◆ What you need to do ◆
Across the entries, how many lines have the string "computer" in them? Reply with only a number.

┌─ Record extracts

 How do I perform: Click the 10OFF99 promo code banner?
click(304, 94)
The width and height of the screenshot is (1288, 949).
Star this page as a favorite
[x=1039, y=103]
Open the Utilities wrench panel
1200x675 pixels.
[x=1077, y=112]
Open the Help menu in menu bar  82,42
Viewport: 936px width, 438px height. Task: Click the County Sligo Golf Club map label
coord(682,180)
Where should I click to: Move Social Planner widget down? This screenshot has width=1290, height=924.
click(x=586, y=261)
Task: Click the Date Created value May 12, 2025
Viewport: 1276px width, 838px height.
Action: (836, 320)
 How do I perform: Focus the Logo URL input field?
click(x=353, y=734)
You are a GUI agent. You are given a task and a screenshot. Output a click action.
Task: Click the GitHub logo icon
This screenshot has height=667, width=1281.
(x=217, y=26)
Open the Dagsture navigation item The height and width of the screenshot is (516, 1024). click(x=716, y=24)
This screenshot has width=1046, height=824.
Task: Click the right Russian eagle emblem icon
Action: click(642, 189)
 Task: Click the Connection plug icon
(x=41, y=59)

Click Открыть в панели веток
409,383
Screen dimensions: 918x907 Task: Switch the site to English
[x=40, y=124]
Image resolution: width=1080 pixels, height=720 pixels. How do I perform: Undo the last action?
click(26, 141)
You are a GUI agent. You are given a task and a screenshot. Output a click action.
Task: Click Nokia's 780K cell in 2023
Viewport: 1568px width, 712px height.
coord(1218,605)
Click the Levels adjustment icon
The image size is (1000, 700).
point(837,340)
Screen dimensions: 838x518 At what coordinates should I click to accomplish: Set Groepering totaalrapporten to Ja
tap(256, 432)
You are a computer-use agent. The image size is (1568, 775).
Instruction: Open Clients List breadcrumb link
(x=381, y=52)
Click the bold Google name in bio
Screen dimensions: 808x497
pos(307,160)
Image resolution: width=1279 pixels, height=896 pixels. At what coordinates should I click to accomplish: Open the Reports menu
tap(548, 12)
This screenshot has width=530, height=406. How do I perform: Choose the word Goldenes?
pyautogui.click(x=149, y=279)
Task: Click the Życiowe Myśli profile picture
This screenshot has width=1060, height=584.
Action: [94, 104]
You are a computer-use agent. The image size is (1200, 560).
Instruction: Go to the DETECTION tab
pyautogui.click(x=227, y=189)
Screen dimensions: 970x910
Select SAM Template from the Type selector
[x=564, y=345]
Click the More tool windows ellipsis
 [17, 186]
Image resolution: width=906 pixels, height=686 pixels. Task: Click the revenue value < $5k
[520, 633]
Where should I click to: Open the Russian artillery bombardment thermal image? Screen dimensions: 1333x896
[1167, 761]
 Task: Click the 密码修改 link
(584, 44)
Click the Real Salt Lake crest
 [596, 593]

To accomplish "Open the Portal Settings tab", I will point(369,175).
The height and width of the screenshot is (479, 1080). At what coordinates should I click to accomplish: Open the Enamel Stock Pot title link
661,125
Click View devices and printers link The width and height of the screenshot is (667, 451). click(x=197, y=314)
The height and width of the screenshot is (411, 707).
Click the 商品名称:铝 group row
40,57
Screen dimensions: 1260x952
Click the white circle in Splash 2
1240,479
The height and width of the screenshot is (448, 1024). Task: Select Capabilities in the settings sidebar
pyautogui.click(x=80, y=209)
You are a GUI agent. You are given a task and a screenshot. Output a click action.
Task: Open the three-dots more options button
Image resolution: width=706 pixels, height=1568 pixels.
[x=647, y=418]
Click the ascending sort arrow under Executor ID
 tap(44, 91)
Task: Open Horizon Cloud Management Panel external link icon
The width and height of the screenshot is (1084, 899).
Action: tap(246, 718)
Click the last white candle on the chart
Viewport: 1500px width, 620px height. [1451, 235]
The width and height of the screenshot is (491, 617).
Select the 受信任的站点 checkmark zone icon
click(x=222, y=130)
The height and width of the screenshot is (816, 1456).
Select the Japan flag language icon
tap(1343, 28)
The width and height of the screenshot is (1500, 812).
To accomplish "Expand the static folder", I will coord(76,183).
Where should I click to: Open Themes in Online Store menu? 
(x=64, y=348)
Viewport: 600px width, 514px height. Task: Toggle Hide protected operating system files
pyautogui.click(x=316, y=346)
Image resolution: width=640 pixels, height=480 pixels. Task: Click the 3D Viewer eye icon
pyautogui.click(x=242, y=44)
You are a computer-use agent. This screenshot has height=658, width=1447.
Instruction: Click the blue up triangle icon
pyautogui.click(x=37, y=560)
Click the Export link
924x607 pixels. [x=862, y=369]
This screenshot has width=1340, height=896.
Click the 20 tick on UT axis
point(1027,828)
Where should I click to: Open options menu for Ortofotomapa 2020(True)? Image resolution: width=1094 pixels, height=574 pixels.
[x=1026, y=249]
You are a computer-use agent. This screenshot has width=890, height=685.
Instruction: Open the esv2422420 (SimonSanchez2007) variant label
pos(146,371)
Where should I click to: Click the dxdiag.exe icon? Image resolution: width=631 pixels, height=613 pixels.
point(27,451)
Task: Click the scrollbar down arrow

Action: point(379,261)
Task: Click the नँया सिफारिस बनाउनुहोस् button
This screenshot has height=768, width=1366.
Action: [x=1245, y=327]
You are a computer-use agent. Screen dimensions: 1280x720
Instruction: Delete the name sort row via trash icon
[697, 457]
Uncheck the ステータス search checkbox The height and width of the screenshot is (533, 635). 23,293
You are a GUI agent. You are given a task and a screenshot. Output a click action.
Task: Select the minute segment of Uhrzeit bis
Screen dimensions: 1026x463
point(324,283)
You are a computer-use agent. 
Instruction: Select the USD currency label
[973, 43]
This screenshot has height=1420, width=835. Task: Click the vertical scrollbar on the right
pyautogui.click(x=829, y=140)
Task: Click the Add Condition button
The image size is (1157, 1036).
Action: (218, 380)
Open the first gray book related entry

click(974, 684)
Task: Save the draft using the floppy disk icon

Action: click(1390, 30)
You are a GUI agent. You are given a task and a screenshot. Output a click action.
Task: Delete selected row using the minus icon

└─

◆ Result of the task ◆
6